Dès lors, les moyens repris par ceux-ci, pour contester l'application de l'article 828 et la revalorisation du montant des soultes, précédemment invoqués et écartés pour rejeter leur demande de nullité de la contre-lettre, à savoir:
- la contradiction de la contre-lettre au contenu de l'acte authentique de donation-partage, en ce qu'il mentionne que le montant des soultes a été acquitté,
- du fait de la compensation de valeur réalisée par testament ou bénéfice d'une assurance vie,
- en l'absence des donateurs à la contre-lettre,
ne sauraient davantage prospérer, au regard des éléments précédemment rappelés pour valider la contre-lettre.
Il convient dès lors de confirmer le montant des soultes revalorisées telles que retenues par le jugement déféré.
S'agissant enfin de la condamnation contestée aux intérêts au taux légal, sur les sommes dues, à compter du 12 septembre 2015, il convient de la confirmer, au visa des dispositions de l'article 1231-6 du code civil, lequel énonce que " les dommages et intérêts dus à raison du retard dans le paiement d'une obligation de somme d'argent consistent dans l'intérêt au taux légal, à compter de la mise en demeure".
Les intimés ont justifié avoir mis en demeure, par lettres recommandées avec accusés de réception en date du 12 septembre 2015, les appelants de s'acquitter du montant des soultes revalorisées (pièces n° 11 à 14).
Les appelants s'étant acquittés des sommes fixées, avec exécution provisoire, par le jugement déféré, seront condamnées au surplus aux intérêts au taux légal dûs depuis leur règlement et jusqu'à complet paiement.
Sur les autres demandes :
Les appelants qui succombent seront condamnés aux entiers dépens de l'appel.

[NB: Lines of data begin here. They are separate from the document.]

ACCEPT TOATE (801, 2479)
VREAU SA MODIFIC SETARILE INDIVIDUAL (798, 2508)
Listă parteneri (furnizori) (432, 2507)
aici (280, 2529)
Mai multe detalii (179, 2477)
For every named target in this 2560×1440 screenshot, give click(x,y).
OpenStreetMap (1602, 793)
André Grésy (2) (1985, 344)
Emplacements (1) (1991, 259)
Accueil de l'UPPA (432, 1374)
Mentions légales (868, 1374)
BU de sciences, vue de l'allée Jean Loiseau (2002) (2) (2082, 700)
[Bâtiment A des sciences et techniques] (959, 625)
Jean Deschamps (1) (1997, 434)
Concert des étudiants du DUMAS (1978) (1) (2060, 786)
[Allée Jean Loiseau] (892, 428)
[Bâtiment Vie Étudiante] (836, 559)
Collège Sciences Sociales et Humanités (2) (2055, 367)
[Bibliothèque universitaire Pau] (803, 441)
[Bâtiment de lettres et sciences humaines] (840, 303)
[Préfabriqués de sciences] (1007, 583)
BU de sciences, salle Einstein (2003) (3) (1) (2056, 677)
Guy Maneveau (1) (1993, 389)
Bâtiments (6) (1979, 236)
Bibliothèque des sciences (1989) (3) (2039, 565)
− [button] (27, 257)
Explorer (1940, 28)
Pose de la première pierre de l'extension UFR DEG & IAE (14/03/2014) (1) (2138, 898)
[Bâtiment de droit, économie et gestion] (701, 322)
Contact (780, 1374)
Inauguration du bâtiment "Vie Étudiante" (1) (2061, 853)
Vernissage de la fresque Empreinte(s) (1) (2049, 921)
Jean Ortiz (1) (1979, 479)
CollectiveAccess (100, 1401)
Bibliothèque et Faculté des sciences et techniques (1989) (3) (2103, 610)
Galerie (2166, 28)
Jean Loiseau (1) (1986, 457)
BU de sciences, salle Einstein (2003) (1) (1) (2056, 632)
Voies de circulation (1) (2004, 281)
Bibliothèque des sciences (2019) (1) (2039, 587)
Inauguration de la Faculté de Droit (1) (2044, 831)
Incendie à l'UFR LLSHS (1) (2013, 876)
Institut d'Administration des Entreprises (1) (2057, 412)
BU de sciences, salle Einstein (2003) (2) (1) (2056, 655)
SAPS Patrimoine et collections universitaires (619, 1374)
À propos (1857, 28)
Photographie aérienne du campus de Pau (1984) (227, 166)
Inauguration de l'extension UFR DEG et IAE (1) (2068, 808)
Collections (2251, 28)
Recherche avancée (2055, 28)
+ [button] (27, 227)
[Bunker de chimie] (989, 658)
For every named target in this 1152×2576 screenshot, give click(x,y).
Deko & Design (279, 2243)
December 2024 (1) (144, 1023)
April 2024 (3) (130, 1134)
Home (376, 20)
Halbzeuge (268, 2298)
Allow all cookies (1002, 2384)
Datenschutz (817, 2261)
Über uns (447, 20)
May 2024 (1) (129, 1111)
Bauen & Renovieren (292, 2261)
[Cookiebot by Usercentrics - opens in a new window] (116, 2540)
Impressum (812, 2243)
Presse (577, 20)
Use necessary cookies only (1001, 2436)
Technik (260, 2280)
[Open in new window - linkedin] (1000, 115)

L'appel constituant une voie de recours ouverte à tout justiciable, garantissant son accès au juge et la possibilité de contester une décision contraire à ses prétentions, ne peut être qualifié d'abusif que dans des circonstances particulières caractérisant la faute de l'appelant.
En l'espèce, aucune faute n'est établie à l'endroit des appelants susceptible de caractériser un abus de droit. Les intimés seront en conséquence déboutés de leur demande de dommages et intérêts.
L'équité commande toutefois de les condamner, in solidum, à s'acquitter d'une somme de 1 500 euros au profit de chacun des intimés, au titre de l'article 700 du code de procédure civile.
PAR CES MOTIFS,
La cour,
CONFIRME le jugement déféré ;
Y ajoutant,
DIT que les sommes restant dues porteront intérêts au taux légal jusqu'à parfait paiement ;
CONDAMNE les appelants, M. [B] [W], M. [U] [W] et M. [V] [W], in solidum, aux entiers dépens de l'appel ;
Les CONDAMNE, in solidum, à payer à chacun des trois intimés, M. [G] [W], M. [M] [W] et Mme [H] [W] épouse [J], la somme de 1 500 euros au titre de l'article 700 du code de procédure civile ;
DEBOUTE les parties de toutes autres demandes, plus amples ou contraires ;
Le présent arrêt a été signé par Hélène MORNET, présidente, et par Florence CHANVRIT, Adjointe Administrative Principale faisant fonction de greffière, auquel la minute de la décision a été remise par le magistrat signataire.